Mentally, though, I’ve always been and felt much older than within my ever present years.
In person, I still have that youthful and very attractive face-not saying that as one gets older that they are no longer pretty (some get even better with age some just get worse) but it is all in how one takes care of themselves along with the attribution of the genetic pool.
I still appear young and beautiful without even trying to be and I have the body that is both the combination of a little girl in between to a teenager and I love being naturally manufactured within that petite fashion.
My mother is an April Taurus and she had enjoyed her recent birthday we had spent the entire day out (she doesn’t look her age either).
And aside from the very few bits of trash-my late uncle, aunt, late great-grand mother and father’s side- that were unfortunately connected within the family we all age extremely well and have a great family lineage.
I am a May Taurus and what was so coincidental and harmonic was that one of my late pets “Brandie” was also a Taurus who had been born during the zodiacal structure of April as I had first gotten her six or seven weeks after her birth decades ago I had accurately calculated what her astrological sign was.
I long ago stopped celebrating my birthday at the age of twelve it became just another ordinary day to me.
I did not have to take a special day of the year to celebrate the significance of my being born when I could honor that event as a celebration of any time within my life.
And, also because I didn’t ask to come into a world that I did not at all agree with and also into a world that I had to share with other certain types of people who I had constantly hated and who I didn’t feel should have been given the breaths of life by being brought into any kind of existence to begin with (at least I was born with a gift to compensate for the inconvenience) yet it is another excuse to treat myself to some lovely extra self pampering around or on that specific day of the month when the moment does arrive if I occasionally get into that mood.

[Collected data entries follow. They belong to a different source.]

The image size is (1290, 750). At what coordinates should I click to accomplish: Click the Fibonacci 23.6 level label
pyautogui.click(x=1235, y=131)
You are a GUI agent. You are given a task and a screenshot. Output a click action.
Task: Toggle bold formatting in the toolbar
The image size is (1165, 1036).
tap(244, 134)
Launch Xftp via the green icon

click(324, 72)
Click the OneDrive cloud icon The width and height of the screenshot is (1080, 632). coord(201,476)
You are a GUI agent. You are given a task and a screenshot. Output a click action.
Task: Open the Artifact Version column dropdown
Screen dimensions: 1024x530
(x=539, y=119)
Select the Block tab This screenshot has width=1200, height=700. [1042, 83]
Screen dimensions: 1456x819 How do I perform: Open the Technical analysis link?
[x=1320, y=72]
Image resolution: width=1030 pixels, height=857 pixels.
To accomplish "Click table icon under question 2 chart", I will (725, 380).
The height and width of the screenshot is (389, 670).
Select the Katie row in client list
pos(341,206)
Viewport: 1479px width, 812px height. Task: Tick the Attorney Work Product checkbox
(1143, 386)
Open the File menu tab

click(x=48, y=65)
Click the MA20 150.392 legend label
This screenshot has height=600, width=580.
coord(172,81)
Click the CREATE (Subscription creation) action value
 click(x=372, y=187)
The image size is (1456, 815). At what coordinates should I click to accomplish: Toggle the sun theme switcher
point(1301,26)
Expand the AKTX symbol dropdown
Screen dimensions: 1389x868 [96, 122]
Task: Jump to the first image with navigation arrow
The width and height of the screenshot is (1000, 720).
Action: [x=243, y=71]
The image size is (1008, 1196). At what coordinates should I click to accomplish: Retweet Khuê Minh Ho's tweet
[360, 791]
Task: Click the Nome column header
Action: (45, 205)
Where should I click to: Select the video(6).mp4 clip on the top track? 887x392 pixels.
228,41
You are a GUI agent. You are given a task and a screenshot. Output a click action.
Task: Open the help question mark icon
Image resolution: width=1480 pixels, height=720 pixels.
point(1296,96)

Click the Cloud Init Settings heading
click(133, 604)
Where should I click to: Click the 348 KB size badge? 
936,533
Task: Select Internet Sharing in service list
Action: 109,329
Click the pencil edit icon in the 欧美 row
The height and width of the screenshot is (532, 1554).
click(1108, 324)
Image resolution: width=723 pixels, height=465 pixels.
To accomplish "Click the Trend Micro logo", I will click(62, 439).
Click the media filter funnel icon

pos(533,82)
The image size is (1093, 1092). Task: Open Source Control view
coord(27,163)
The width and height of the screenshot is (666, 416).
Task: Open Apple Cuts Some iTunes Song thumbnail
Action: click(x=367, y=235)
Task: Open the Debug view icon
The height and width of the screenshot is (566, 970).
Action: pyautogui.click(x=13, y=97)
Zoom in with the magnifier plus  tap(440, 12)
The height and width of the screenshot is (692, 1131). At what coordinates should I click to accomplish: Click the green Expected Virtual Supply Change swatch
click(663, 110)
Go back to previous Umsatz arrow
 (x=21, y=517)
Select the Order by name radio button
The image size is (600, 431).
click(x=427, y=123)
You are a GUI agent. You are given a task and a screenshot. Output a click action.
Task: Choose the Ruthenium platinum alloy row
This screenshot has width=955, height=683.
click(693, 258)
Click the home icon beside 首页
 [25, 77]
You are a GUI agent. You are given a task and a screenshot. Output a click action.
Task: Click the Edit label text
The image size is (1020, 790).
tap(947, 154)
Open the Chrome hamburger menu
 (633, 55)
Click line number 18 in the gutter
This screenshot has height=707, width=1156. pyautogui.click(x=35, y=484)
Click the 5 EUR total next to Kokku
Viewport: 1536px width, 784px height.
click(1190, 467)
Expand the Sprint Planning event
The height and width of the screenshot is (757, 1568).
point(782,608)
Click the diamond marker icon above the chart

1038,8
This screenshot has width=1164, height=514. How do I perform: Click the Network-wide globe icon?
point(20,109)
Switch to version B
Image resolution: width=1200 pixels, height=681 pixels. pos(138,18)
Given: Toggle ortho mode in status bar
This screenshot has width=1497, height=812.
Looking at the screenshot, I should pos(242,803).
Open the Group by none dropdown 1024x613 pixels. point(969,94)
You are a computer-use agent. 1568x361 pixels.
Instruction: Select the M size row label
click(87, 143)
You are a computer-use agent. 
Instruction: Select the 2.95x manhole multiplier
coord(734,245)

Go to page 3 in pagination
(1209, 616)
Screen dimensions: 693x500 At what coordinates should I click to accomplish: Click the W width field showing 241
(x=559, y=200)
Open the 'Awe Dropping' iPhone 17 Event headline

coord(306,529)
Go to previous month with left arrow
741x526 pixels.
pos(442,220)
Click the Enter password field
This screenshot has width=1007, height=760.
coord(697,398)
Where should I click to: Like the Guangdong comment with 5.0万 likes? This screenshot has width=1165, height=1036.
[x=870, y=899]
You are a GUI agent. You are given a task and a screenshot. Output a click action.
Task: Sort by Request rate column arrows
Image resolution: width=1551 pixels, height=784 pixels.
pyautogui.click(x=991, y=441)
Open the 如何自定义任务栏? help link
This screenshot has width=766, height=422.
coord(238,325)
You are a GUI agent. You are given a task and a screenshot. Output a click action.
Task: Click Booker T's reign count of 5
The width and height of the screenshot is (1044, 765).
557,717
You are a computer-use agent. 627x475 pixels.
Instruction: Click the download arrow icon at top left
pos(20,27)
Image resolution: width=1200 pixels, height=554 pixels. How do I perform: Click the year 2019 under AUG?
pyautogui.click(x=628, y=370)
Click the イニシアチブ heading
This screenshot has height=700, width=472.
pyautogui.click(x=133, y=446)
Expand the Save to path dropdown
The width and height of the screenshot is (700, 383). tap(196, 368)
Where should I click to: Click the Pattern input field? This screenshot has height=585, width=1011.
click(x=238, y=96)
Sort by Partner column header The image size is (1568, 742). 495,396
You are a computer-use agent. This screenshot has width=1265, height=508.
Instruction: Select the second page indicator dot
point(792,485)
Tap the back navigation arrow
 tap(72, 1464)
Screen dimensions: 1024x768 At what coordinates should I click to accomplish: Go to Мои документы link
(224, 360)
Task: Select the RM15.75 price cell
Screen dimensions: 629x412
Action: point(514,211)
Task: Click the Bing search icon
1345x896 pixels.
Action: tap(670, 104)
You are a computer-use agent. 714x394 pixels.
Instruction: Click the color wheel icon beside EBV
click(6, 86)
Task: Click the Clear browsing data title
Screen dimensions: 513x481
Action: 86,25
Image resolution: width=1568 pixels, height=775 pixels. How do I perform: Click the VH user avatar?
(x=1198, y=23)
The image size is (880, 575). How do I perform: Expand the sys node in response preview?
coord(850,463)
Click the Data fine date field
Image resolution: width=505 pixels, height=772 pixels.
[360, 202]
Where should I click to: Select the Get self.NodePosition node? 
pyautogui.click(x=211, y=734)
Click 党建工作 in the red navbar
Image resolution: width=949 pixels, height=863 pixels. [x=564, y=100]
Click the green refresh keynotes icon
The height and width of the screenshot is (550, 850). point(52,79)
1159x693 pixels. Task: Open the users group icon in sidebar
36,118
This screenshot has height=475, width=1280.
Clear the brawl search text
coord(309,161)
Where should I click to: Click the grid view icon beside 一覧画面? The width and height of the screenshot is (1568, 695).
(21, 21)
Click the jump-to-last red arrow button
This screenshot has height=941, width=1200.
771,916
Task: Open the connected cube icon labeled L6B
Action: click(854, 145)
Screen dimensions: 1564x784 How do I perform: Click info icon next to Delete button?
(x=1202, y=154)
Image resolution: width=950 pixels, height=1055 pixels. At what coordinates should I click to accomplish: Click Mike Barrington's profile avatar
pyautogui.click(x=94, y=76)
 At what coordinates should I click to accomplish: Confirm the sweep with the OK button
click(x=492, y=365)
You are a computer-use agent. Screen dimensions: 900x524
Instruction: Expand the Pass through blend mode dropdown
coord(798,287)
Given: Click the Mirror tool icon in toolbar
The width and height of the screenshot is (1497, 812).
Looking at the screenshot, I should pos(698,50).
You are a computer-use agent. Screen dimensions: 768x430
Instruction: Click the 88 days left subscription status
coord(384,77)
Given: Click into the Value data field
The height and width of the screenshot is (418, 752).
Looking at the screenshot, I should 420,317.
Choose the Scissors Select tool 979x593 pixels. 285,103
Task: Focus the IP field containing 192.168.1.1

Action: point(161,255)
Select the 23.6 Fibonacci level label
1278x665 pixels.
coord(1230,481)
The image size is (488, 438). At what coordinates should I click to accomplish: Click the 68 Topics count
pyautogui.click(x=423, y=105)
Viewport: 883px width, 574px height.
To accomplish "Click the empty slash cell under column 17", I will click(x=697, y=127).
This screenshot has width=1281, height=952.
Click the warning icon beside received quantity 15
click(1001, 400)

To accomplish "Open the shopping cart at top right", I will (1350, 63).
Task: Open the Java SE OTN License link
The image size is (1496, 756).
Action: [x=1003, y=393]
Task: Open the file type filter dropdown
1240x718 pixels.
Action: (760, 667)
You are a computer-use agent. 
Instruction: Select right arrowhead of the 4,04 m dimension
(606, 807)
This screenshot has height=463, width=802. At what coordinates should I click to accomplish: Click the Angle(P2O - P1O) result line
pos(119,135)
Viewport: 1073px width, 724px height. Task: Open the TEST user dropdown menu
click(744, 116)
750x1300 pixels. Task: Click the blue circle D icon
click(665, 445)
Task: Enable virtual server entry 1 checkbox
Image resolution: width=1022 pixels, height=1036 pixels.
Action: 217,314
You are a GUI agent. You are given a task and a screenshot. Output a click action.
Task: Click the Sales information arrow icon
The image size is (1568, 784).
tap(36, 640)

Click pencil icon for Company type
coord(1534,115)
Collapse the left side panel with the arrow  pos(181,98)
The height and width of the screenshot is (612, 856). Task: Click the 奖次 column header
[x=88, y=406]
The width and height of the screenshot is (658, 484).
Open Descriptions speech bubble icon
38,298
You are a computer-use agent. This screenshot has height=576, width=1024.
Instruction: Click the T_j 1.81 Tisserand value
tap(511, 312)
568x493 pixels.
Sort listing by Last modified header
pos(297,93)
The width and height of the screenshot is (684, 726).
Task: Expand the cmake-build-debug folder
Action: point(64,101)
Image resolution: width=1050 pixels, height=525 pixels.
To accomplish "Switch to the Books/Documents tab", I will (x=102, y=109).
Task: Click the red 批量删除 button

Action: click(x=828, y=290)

Happy Birthday Taurus:(https://ladylatoya.wordpress.com/2013/05/09/happy-birthday-taurus/)
What I Want For The Holidays:(https://misslatoya.wordpress.com/2015/12/19/what-i-want-for-the-holidays/)
The Perils Of Substance Abuse:(https://misslatoya.wordpress.com/2015/12/02/the-perils-of-substance-abuse/)
Blood, Money And Dirt:(https://misslatoya.wordpress.com/2015/12/04/blood-money-and-dirt/)
Into The New Year:(https://misslatoya.wordpress.com/2016/01/01/into-the-new-year/)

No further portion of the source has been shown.